目的在酵母细胞SMD1168中表达人可溶性补体1型受体(sCR1),并对其重组蛋白进行纯化以探讨较为接近人体天然蛋白的表达方式,从而为临床诊断及治疗提供方便。方法从人外周血中提取总RNA,应用RT-PCR获得人sCR1全长cDNA,将其克隆入真核表达载体pPIC9K,构建含人sCR1的重组质粒(pPIC9K-sCR1);经测序鉴定正确后,将重组质粒转化入毕赤酵母菌细胞SMD1168中,经甲醇诱导,表达产物经SDS-PAGE分析及Western blot鉴定,并通过Ni2+-NTA agarose亲和层析纯化。结果经甲醇诱导的含pPIC9K-sCR1的酵母细胞表达出重组人sCR1的融合蛋白,48-72hsCR1融合蛋白表达量最高。此蛋白在凝胶上表现为大于31kD的蛋白区带,在Western blot实验中可被sCR1的CD35单克隆抗体识别。经Ni2+-NTA agarose亲和层析纯化后得到较纯的sCR1融合蛋白。结论人sCR1融合蛋白在酵母细胞表达系统中的高水平表达,并且有与人体天然蛋白相同的抗原活性。

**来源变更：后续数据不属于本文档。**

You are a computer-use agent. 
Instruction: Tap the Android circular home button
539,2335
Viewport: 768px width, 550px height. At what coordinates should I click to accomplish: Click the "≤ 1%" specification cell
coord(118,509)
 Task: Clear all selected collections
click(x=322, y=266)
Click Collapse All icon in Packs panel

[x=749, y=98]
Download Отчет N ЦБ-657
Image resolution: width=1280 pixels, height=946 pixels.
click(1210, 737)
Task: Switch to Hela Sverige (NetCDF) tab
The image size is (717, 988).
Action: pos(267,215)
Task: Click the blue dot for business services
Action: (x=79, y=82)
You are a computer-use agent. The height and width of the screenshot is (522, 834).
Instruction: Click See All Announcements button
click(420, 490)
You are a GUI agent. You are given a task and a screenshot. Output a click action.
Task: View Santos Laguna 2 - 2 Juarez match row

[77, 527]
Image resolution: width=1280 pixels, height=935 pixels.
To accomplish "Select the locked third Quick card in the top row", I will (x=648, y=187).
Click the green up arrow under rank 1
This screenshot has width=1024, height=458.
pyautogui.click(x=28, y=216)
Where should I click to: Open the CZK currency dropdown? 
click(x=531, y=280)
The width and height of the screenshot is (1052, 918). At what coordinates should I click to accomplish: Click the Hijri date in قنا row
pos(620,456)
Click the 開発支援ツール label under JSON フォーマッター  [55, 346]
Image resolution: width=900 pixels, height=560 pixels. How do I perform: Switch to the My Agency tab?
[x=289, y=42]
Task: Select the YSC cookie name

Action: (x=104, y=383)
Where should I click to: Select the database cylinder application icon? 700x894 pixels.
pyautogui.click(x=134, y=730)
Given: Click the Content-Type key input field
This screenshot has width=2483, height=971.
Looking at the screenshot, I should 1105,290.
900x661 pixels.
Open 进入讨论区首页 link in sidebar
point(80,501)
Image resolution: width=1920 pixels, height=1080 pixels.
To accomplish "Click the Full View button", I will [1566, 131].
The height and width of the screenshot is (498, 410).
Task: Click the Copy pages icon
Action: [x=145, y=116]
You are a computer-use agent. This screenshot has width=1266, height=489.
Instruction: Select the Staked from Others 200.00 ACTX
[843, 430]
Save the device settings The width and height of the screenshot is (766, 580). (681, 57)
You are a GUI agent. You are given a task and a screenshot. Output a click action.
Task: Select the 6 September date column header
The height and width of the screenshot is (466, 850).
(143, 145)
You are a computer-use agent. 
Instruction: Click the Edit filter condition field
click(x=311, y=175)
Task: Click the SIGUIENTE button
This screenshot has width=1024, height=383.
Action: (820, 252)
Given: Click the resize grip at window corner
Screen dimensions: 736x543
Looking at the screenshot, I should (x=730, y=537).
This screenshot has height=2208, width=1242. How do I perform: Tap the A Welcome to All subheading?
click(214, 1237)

Expression,purification and identification of recombinant soluble complement receptor type 1 in Pichia pastoris SMD1168

Objective Through expressing human sCR1 in Pichia pastoris SMD1168 and purifing the recombinant protein product,so as to provide convenience for clinical diagnosis and therapy with the expression similar to human natural protein. Methods Human total RNA was extracted from peripheral blood.The full length cDNA of human sCR1 gene was obtained using RT-PCR,cloned into eukaryotic expression vector pPIC9K to construct the recombinant plasmid pPIC9K-sCR1 containing human sCR1, identified by DNA sequencing,then the recombinant plasmid pPIC9K-sCR1 was transformed into Pichia pastoris SMD1168. After methanol induction, the expressed protein products were verified by SDS-PAGE and Western blotting analysis,and purified by Ni2+-NTA agarose affinity chromatography.Results The recombinant human sCR1 fusion protein was expressed by yeast cells containing pPIC9K-sCR1 induced by methanol.The expression level was the highest in 48h-72h.It was a protein band >31KDa in gel which could be identified by CD35 of anti-sCR1 protein monoclonal antibod with Western blotting technique.Highly purified sCR1 fusion protein was obtained by Ni2+-NTA agarose affinity chromatography. Conclusion The recombinant human sCR1 fusion protein can be highly expressed in the Pichia pastoris expression system, resembling the human natural protein's antigenicity.